PROMPT: Line by line, restate the material exactly.

GIVEN INFORMATION:

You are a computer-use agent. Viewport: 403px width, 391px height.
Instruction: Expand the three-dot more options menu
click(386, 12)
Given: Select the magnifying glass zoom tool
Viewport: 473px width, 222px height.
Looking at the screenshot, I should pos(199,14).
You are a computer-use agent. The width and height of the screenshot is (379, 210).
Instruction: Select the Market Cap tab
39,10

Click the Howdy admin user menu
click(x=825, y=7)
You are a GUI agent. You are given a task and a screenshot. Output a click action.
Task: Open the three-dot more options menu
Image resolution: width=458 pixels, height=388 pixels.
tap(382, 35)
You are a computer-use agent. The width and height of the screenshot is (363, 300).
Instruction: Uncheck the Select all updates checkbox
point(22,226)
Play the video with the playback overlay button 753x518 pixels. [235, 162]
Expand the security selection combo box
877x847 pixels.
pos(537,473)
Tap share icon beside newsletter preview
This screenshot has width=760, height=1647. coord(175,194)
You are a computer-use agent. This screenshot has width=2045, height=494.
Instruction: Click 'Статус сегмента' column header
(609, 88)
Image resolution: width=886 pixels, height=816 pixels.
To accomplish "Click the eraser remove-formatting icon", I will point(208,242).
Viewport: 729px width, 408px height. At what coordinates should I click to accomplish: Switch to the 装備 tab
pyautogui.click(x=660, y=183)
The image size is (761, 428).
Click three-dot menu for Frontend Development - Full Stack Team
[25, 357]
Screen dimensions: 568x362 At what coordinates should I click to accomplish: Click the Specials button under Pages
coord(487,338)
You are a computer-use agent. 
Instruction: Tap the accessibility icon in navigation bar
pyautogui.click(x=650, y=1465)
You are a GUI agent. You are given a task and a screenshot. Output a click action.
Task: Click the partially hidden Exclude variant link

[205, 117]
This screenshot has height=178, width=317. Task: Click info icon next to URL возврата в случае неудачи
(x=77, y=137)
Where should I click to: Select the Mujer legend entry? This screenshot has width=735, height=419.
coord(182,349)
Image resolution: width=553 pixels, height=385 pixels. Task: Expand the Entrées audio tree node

SOLUTION FOR THIS PROBLEM:
You are a computer-use agent. Viewport: 403px width, 391px height.
Instruction: Expand the three-dot more options menu
click(386, 12)
Given: Select the magnifying glass zoom tool
Viewport: 473px width, 222px height.
Looking at the screenshot, I should pos(199,14).
You are a computer-use agent. The width and height of the screenshot is (379, 210).
Instruction: Select the Market Cap tab
39,10

Click the Howdy admin user menu
click(x=825, y=7)
You are a GUI agent. You are given a task and a screenshot. Output a click action.
Task: Open the three-dot more options menu
Image resolution: width=458 pixels, height=388 pixels.
tap(382, 35)
You are a computer-use agent. The width and height of the screenshot is (363, 300).
Instruction: Uncheck the Select all updates checkbox
point(22,226)
Play the video with the playback overlay button 753x518 pixels. [235, 162]
Expand the security selection combo box
877x847 pixels.
pos(537,473)
Tap share icon beside newsletter preview
This screenshot has width=760, height=1647. coord(175,194)
You are a computer-use agent. This screenshot has width=2045, height=494.
Instruction: Click 'Статус сегмента' column header
(609, 88)
Image resolution: width=886 pixels, height=816 pixels.
To accomplish "Click the eraser remove-formatting icon", I will point(208,242).
Viewport: 729px width, 408px height. At what coordinates should I click to accomplish: Switch to the 装備 tab
pyautogui.click(x=660, y=183)
The image size is (761, 428).
Click three-dot menu for Frontend Development - Full Stack Team
[25, 357]
Screen dimensions: 568x362 At what coordinates should I click to accomplish: Click the Specials button under Pages
coord(487,338)
You are a computer-use agent. 
Instruction: Tap the accessibility icon in navigation bar
pyautogui.click(x=650, y=1465)
You are a GUI agent. You are given a task and a screenshot. Output a click action.
Task: Click the partially hidden Exclude variant link

[205, 117]
This screenshot has height=178, width=317. Task: Click info icon next to URL возврата в случае неудачи
(x=77, y=137)
Where should I click to: Select the Mujer legend entry? This screenshot has width=735, height=419.
coord(182,349)
Image resolution: width=553 pixels, height=385 pixels. Task: Expand the Entrées audio tree node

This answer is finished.